Pengacara untuk class action menyatakan kompensasi tambahan ini merupakan “validasi” bagi para korban.
“Hari ini juga merupakan satu lagi pembenaran atas prinsip bahwa Australia tetap merupakan bangsa yang diperintah oleh hukum dan bukan oleh raja – hukum yang bahkan membuat pemerintah bertanggung jawab,” kata Peter Gordon kepada wartawan, sebagaimana dilaporkan Australian Broadcasting Corporation (ABC).
Salah satu korban, Felicity Button, mengatakan kepada wartawan bahwa ini adalah momen pahit-manis, karena beberapa korban kehilangan anggota keluarga, mengalami perceraian, atau menjadi bangkrut.
“Masalah kesehatan mental yang tidak dapat diperbaiki yang bersumber dari ini… kita tidak pernah bisa memberikan kompensasi untuk itu.”
Diperkirakan lebih dari 440.000 orang terdampak oleh sistem ilegal ini, yang berjalan dari 2016 hingga 2019 di bawah pemerintahan konservatif mantan Perdana Menteri Scott Morrison.
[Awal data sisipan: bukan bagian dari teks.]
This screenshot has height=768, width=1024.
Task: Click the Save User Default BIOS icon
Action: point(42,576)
Sistem ini bertujuan menghemat sekitar $1,7 miliar.
Mereka yang terdampak adalah sebagian dari warga termiskin di negara ini, dan sebuah penyidikan landmark mendengar bahwa skema ini menyebabkan setidaknya tiga kasus bunuh diri.
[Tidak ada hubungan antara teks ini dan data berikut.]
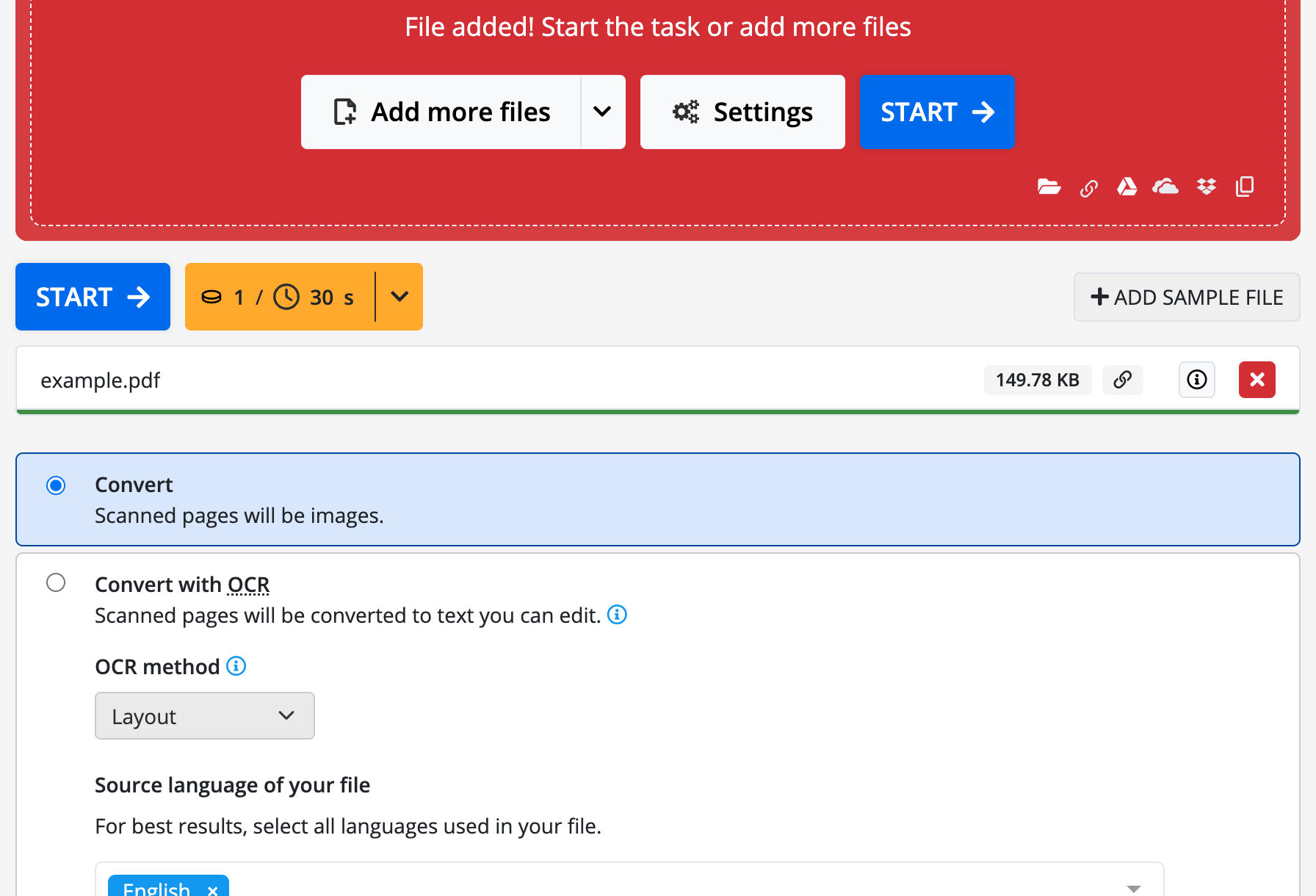1316x896 pixels.
Task: Copy link icon next to example.pdf size
Action: pos(1122,380)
Sebuah komisi kerajaan – bentuk penyelidikan publik paling kuat di Australia – untuk menyelidiki skema ini selesai pada pertengahan 2023 dan menarik ratusan submisi publik.
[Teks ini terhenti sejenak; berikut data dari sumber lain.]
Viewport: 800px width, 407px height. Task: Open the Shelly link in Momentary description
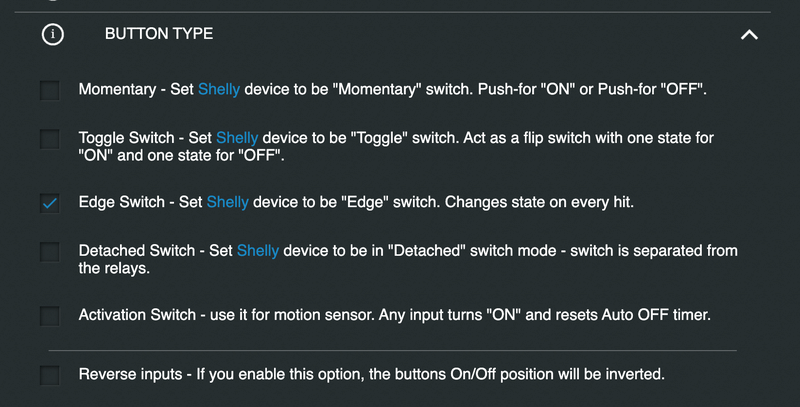pos(218,90)
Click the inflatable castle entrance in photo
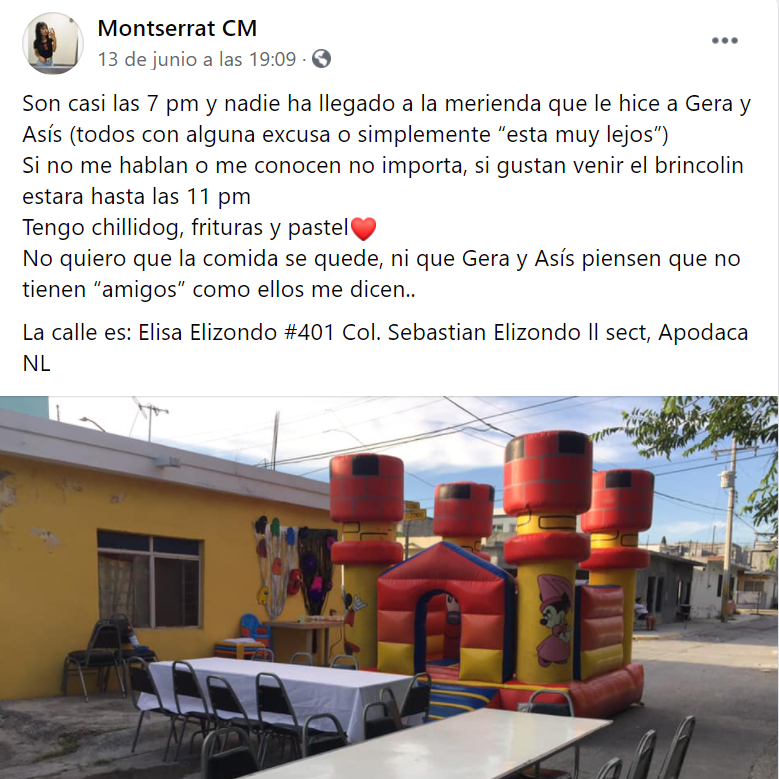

Komisi ini mendengar bagaimana algoritma yang digunakan untuk menentukan apakah seseorang telah dibayar berlebih didasarkan pada kalkulasi yang keliru dengan merata-ratakan pendapatan mingguan seseorang.
Angka pendapatan ini digunakan untuk menentukan berapa banyak tunjangan yang dibayarkan, tetapi kalkulasi ini menyebabkan kesalahan jika penerima tunjangan bekerja dengan jam yang tidak teratur dari minggu ke minggu.
Komisi ini juga mengungkap bukti baru yang menunjukkan para pegawai negeri senior yang merancang dan menjalankan skema ini mengetahui bahwa hal ini melanggar hukum.
Hal ini mendorong pengacara yang menangani class action untuk mengajukan banding atas penyelesaian awal, dan menuntut kompensasi lebih lanjut karena “kesalahan dalam jabatan publik”.
Secara total, skema ganti rugi ini berjumlah sekitar $2,4 miliar. Ini termasuk $1,76 miliar hutang yang dihapus dan uang yang dikembalikan kepada korban yang telah membayar hutang palsu.
Pengumuman tambahan kompensasi $475 juta pada hari Kamis adalah tambahan dari $112 juta yang diberikan pada tahun 2020, yang berarti totalnya menjadi $587 juta.
Pembayaran terbesar sebelumnya adalah $500 juta untuk para penyintas kebakaran semak Black Saturday 2009 di Victoria – yang terburuk yang pernah terjadi di Australia – yang menewaskan 173 orang, menurut Nine.